Je vais être franc, avec un bon management, de l’intelligence et de la compétence, vous pouvez, honnêtement, gagner votre vie dans le mannequinat. Il faut être dynamique pour comprendre qu’on ne va pas seulement attendre les événements du Bénin. Il faut être intelligent pour comprendre qu’il faut se mettre aux critères internationaux pour avoir la latitude et l’opportunité de s’ouvrir au monde et de se faire valoir un peu partout.

Comment appréciez-vous l’apport du gouvernement actuel dans ce secteur ?

Mais attendez ! L’apport du gouvernement est à féliciter. Et l’actuel ministre en charge de la Culture, Oswald Homèky, est comme le chevalier qui bataille pour nous. Vous savez, à la fin de ce mois de juillet déjà, se tient un grand événement, le « Mois de la mode du Bénin » qui sera acté et pérennisé dans le temps. Nous saluons déjà cette énorme initiative du gouvernement béninois et nous le remercions d’apporter réellement une certaine valorisation et reconnaissance à ce que nous, acteurs à divers niveaux du secteur de la mode, faisons. Avec ce gouvernement, nous pouvons rêver grand.

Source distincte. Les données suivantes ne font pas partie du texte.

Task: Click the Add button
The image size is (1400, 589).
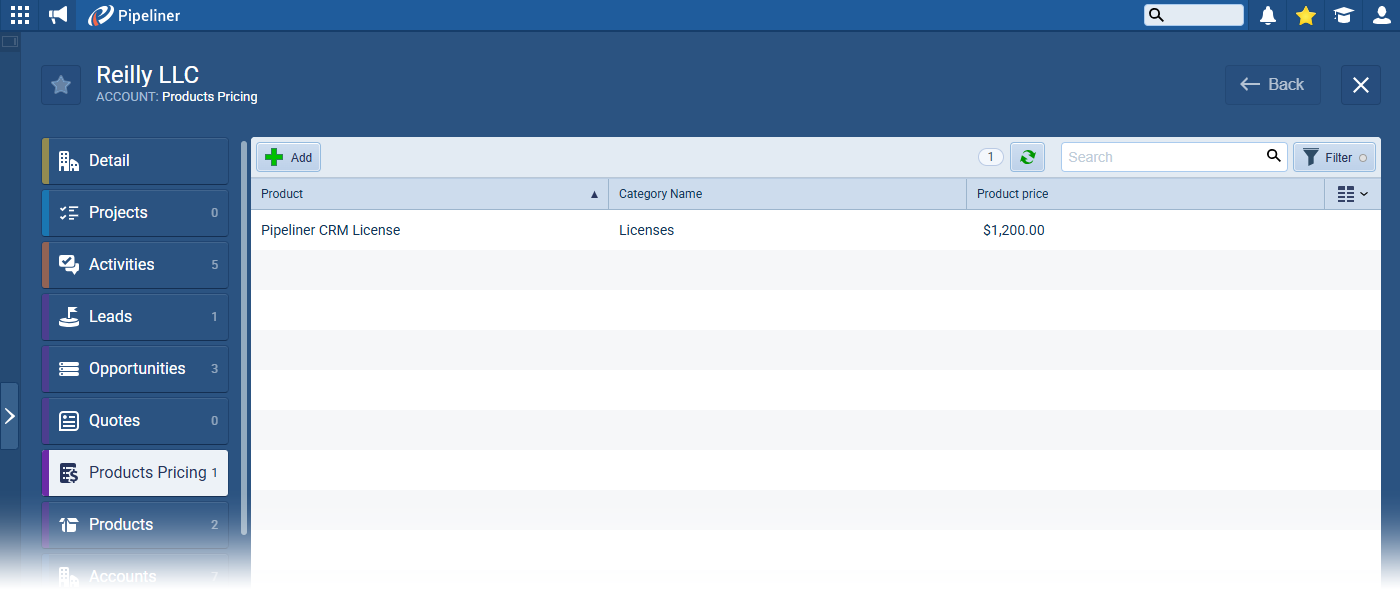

Que pouvez-vous nous dire des perspectives pour la mode béninoise en l’occurrence le mannequinat ? Vers quoi faudra-t-il s’ouvrir ?

En ce qui concerne les mannequins béninois, je peux vous assurer que nous allons peut-être lentement mais sûrement vers l’âge d’or du mannequinat au Bénin. De plus en plus, nos mannequins sont cooptés par des recruteurs internationaux et vont prester à l’international. Donc oui, nous sommes en pleine ascension et tout va bien se passer. Il faut maintenant que les mannequins s’éduquent davantage, comprennent qu’ils ne viennent pas dans le mannequinat pour donner des faveurs sexuelles mais plutôt parce qu’ils ont du talent et qu’ils sont prêts à se battre pour le faire valoir, à construire une carrière, à faire un bon grooming en faisant confiance à son agent et à toute l’équipe de management qui l’accompagne pour porter haut sa carrière.